What the exercise asks: Omit all images, then repeat exactly the lines below from the one containing "Click the red Angstroms axis title" through the one containing "Open Dashboard from the sidebar", both ends included.

Stored items:
════════════════

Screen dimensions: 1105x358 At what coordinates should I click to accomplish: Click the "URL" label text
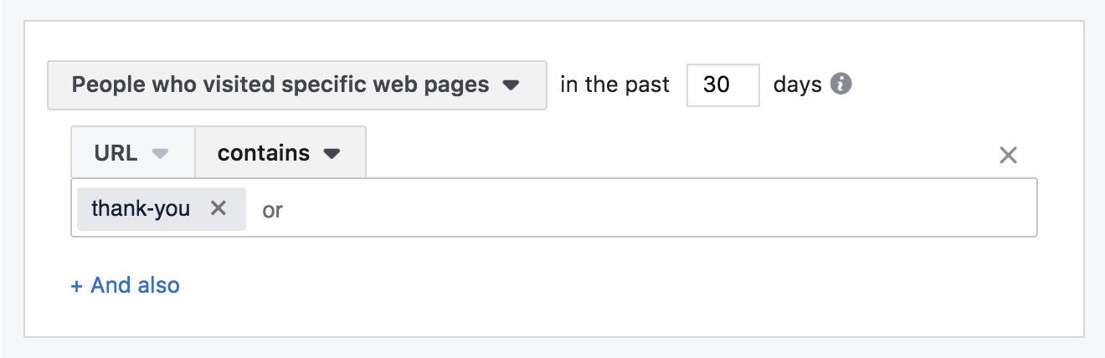[116, 153]
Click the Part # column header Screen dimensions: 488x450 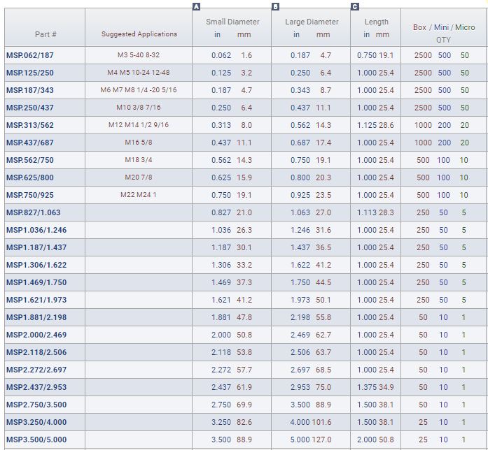coord(46,34)
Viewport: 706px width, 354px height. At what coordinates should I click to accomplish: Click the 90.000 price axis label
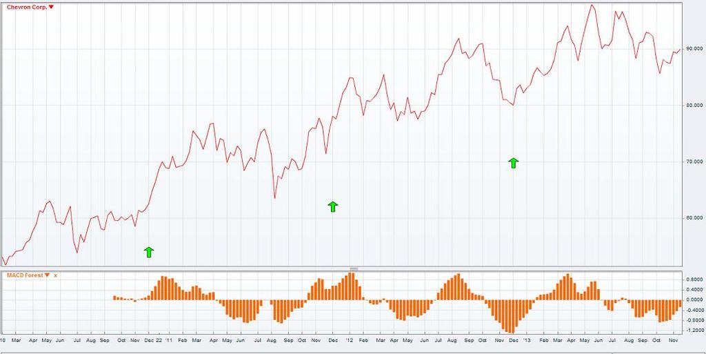(694, 49)
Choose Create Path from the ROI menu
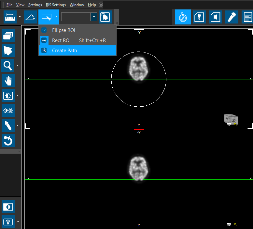 (64, 51)

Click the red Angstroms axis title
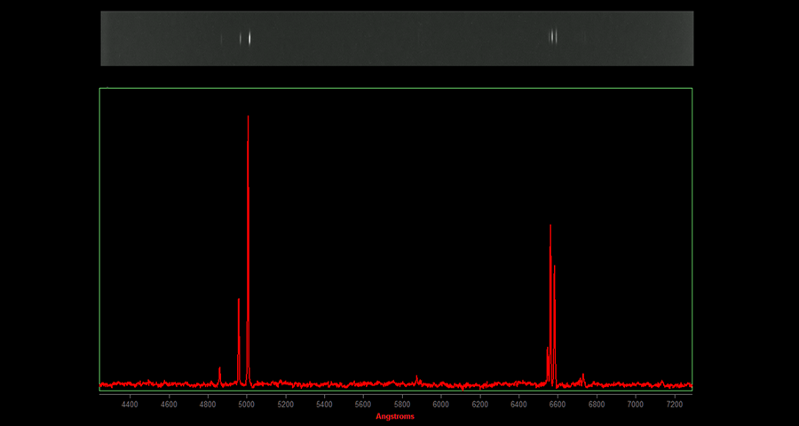tap(395, 416)
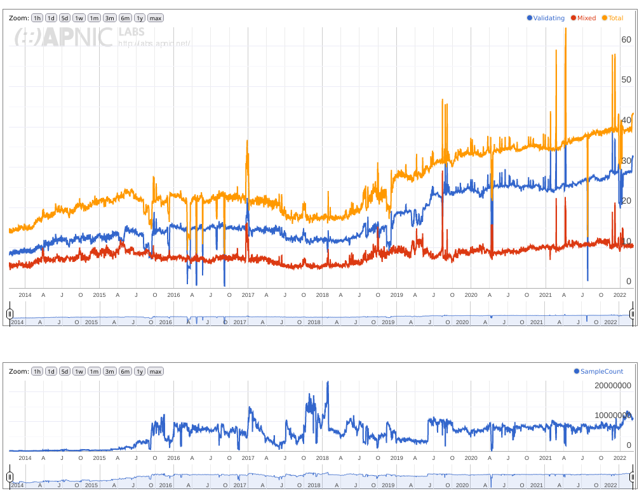This screenshot has height=498, width=644.
Task: Click the SampleCount legend entry
Action: point(598,372)
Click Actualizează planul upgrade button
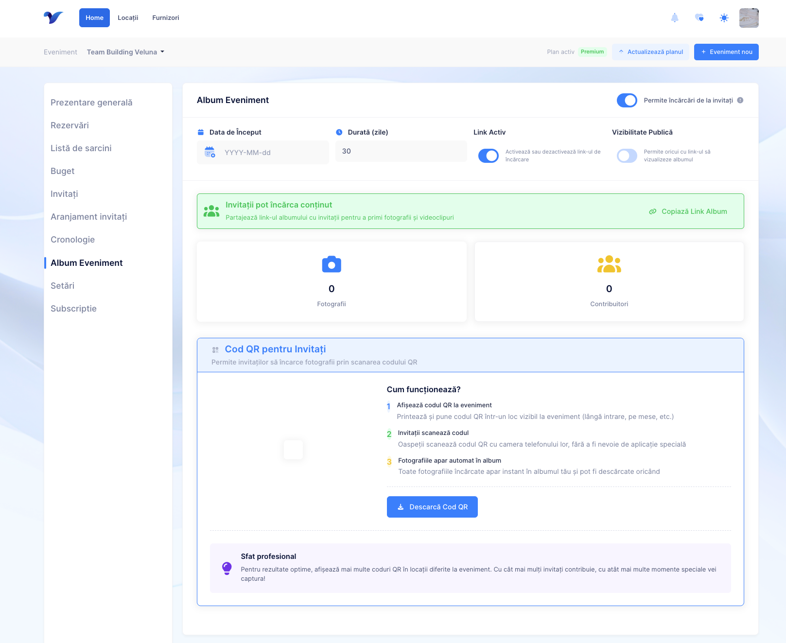 click(650, 52)
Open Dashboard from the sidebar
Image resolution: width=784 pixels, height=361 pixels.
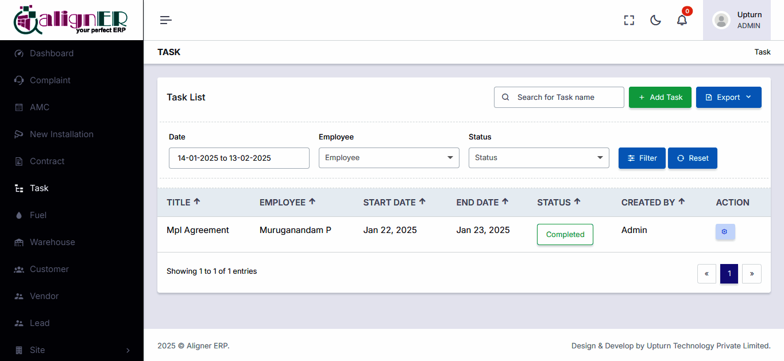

════════════════

Output of the task:
Click the red Angstroms axis title
tap(395, 416)
This screenshot has height=498, width=644.
Task: Click the SampleCount legend entry
Action: point(598,372)
Click Actualizează planul upgrade button
 click(650, 52)
Open Dashboard from the sidebar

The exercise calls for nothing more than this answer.